Data extracted from a collection:
+---+

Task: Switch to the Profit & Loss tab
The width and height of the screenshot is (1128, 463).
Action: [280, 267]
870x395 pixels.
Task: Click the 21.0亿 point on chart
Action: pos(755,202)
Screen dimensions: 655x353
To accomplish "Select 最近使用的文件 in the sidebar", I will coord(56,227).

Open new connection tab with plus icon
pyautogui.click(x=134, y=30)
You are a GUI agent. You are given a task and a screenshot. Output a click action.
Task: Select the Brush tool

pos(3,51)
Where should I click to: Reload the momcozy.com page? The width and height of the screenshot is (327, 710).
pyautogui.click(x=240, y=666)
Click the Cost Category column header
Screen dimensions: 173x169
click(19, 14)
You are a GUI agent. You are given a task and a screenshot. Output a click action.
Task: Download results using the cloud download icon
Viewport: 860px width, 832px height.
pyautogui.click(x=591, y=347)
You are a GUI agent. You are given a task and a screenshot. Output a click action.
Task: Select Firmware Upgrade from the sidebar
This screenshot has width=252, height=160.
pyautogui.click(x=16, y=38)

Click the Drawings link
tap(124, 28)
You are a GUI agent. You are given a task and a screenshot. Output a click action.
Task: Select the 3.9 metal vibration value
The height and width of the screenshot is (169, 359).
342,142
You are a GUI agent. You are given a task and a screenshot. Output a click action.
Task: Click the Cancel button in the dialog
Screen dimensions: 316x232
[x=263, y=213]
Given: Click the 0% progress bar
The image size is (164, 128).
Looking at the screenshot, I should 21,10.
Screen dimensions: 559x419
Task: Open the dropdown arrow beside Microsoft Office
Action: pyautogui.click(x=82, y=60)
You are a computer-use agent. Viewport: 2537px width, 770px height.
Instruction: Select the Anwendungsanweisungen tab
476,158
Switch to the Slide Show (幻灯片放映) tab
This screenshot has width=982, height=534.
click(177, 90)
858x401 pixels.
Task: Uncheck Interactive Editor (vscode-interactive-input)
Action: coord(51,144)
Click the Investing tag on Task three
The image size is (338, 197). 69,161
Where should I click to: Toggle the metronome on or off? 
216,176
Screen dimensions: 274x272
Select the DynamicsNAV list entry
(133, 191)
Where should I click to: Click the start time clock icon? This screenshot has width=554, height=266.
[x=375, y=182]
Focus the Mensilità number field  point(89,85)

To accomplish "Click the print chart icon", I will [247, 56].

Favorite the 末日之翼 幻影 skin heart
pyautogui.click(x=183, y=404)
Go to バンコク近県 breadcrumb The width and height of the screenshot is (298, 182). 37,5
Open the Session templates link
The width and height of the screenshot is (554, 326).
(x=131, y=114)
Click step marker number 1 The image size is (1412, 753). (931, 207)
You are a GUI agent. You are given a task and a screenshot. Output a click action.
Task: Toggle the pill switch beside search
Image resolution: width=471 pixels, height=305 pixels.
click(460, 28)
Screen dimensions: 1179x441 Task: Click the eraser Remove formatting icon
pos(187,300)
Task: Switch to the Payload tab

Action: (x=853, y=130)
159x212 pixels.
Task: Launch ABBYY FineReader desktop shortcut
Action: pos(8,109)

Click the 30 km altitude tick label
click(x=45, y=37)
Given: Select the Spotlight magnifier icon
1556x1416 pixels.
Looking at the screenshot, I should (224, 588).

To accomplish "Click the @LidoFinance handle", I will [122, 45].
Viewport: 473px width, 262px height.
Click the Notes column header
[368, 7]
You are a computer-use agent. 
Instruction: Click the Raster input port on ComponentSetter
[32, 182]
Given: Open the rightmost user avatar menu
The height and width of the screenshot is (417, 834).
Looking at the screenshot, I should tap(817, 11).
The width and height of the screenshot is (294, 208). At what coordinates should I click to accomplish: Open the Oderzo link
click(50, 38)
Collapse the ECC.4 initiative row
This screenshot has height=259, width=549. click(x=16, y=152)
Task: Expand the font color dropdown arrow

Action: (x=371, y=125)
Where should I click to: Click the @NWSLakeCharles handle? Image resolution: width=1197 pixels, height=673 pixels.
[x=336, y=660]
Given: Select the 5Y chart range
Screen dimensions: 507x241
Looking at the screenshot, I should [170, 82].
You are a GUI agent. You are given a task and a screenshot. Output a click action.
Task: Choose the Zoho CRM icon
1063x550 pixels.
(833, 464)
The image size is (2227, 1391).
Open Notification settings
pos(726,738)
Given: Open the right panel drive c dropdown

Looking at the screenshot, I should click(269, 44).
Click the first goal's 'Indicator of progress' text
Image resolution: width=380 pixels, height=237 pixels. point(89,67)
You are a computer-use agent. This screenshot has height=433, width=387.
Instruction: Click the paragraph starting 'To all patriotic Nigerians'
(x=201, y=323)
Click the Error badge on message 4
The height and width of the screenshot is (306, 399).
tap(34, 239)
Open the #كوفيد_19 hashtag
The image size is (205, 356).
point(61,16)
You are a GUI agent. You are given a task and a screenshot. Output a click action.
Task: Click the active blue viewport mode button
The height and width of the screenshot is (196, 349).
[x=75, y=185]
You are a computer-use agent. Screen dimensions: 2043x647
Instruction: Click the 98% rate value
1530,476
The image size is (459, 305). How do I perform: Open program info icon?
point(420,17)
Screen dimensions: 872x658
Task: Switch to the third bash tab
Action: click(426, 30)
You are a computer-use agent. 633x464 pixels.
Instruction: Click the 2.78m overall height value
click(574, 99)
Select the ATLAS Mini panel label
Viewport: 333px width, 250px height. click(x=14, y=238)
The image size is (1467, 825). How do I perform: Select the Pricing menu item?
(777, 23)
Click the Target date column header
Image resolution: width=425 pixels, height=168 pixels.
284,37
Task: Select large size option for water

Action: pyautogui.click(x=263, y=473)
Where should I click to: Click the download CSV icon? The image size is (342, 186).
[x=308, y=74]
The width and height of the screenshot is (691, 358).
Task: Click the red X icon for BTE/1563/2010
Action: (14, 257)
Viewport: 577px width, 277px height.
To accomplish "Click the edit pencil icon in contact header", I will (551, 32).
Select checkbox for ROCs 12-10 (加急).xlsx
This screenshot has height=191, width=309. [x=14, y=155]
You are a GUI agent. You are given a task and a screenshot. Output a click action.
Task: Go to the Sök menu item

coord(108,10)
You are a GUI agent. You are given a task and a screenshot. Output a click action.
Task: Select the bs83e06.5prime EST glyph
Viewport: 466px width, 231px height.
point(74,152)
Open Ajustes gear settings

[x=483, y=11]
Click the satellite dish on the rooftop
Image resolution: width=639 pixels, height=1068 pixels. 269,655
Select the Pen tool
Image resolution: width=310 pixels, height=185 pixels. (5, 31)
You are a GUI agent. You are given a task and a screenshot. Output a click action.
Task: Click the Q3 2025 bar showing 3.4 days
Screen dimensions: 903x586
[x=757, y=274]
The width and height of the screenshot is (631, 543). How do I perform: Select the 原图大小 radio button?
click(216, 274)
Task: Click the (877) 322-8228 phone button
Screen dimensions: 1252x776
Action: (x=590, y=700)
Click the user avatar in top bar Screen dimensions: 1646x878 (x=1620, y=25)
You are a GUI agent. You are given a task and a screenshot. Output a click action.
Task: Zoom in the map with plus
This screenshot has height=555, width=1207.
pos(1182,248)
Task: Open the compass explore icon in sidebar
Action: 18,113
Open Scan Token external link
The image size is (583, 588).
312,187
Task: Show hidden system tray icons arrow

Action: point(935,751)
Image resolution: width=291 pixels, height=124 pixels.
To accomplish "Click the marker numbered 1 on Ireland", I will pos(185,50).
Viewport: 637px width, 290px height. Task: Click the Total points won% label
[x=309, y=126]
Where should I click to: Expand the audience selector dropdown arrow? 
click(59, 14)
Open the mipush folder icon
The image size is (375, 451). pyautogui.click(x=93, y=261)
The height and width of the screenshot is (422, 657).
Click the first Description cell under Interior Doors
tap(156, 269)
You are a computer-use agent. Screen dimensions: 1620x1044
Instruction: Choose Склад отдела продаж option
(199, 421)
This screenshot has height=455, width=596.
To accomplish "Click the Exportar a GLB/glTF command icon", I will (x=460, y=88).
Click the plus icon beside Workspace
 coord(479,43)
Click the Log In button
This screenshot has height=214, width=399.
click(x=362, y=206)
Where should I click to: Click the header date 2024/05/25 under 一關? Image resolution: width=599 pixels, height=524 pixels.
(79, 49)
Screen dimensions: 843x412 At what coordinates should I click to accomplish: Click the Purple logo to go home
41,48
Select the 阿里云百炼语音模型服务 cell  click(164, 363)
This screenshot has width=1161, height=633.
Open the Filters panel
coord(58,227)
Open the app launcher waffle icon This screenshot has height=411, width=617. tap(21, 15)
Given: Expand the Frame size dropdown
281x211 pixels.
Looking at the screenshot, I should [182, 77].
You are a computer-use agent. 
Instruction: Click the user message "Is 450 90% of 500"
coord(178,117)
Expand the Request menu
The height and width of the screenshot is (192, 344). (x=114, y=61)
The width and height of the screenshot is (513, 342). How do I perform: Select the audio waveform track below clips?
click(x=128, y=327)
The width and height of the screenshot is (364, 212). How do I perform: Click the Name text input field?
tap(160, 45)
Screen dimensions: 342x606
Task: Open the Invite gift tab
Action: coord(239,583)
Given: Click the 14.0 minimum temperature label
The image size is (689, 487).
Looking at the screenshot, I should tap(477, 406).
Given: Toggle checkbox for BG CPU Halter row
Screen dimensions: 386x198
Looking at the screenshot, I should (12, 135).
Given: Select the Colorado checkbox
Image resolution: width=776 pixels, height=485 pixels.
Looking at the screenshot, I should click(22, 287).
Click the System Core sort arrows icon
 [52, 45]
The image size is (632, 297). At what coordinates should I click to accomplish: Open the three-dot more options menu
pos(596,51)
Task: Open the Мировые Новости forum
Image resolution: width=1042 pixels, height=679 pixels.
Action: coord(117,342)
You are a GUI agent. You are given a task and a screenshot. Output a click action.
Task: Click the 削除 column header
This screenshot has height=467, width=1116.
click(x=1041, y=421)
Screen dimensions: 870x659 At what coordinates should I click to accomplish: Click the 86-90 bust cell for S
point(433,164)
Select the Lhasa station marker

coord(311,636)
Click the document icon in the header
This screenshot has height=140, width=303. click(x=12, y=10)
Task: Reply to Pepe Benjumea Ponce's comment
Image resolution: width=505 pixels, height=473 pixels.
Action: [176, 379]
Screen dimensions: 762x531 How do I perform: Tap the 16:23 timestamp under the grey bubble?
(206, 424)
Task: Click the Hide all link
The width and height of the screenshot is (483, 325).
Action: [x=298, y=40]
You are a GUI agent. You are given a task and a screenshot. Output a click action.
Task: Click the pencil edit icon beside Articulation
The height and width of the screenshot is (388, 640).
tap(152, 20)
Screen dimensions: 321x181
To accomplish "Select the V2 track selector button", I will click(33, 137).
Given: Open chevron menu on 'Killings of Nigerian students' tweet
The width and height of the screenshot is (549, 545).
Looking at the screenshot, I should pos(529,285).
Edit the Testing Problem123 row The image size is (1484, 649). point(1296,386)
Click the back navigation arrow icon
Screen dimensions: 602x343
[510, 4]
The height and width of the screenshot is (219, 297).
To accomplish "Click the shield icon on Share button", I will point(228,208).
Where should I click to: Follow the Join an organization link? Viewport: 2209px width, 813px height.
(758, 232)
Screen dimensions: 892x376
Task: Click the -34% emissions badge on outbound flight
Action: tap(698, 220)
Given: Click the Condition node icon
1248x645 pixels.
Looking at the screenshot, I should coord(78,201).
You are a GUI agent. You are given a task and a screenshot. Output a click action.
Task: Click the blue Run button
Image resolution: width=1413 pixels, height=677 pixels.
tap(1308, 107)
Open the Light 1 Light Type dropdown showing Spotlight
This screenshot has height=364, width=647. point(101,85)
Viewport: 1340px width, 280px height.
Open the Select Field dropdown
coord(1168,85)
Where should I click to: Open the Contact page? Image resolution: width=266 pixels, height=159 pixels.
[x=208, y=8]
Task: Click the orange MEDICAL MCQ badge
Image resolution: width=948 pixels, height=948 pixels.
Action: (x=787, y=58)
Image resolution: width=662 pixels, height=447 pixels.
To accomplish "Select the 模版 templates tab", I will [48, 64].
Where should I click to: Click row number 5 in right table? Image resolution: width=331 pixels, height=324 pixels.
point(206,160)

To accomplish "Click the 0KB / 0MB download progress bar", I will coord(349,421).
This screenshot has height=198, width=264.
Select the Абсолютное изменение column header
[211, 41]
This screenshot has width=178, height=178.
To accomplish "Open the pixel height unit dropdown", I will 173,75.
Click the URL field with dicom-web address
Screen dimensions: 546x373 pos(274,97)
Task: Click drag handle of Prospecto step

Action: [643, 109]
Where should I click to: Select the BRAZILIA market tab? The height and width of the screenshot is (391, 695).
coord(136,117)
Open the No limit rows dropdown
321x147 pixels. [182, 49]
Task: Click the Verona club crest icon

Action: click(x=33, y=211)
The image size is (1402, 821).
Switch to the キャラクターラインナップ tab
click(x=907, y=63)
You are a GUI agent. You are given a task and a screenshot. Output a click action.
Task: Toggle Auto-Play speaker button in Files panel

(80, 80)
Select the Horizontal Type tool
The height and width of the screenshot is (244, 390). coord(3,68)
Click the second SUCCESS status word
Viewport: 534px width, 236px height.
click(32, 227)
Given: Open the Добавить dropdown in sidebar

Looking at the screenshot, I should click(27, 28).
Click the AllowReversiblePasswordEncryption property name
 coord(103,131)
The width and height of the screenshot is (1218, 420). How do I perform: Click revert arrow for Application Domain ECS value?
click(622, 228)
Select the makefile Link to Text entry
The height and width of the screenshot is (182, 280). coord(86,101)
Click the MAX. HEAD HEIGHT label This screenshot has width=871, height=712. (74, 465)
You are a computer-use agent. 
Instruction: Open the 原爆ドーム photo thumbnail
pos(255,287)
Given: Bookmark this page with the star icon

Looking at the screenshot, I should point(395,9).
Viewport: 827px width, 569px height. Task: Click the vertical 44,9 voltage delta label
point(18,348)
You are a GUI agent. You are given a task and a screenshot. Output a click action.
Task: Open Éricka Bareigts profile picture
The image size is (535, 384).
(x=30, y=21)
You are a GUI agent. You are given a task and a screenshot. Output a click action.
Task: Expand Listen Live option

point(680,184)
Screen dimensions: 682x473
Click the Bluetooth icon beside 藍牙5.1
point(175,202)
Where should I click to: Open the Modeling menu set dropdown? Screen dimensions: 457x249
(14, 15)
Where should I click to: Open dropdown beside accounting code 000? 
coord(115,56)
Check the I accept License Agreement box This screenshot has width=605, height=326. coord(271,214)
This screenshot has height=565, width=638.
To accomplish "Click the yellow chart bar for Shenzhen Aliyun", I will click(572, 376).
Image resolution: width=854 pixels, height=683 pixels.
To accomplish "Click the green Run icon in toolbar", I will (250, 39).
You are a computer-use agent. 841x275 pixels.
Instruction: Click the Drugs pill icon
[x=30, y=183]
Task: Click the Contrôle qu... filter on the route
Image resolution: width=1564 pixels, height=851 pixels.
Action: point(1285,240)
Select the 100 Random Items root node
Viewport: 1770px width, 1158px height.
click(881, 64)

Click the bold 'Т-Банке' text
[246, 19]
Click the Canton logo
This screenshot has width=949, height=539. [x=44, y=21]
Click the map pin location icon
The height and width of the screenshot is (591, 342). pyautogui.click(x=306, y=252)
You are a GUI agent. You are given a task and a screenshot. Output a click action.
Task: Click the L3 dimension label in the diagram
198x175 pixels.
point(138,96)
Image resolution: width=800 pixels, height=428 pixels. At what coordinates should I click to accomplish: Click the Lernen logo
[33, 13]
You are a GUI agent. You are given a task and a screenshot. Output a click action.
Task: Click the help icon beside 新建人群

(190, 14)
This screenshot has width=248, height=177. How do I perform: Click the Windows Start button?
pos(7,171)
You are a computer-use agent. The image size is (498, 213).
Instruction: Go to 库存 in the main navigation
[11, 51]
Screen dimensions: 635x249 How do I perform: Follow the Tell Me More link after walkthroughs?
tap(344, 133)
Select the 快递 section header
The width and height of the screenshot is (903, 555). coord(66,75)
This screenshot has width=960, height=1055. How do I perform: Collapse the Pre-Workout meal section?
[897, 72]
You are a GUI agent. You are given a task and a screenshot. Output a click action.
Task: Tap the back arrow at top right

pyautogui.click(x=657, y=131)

+---+

What you are asked to do
Each line that contains the string "templates" should be copied from the data above.

Exercise output
Open the Session templates link
To accomplish "Select the 模版 templates tab", I will [48, 64].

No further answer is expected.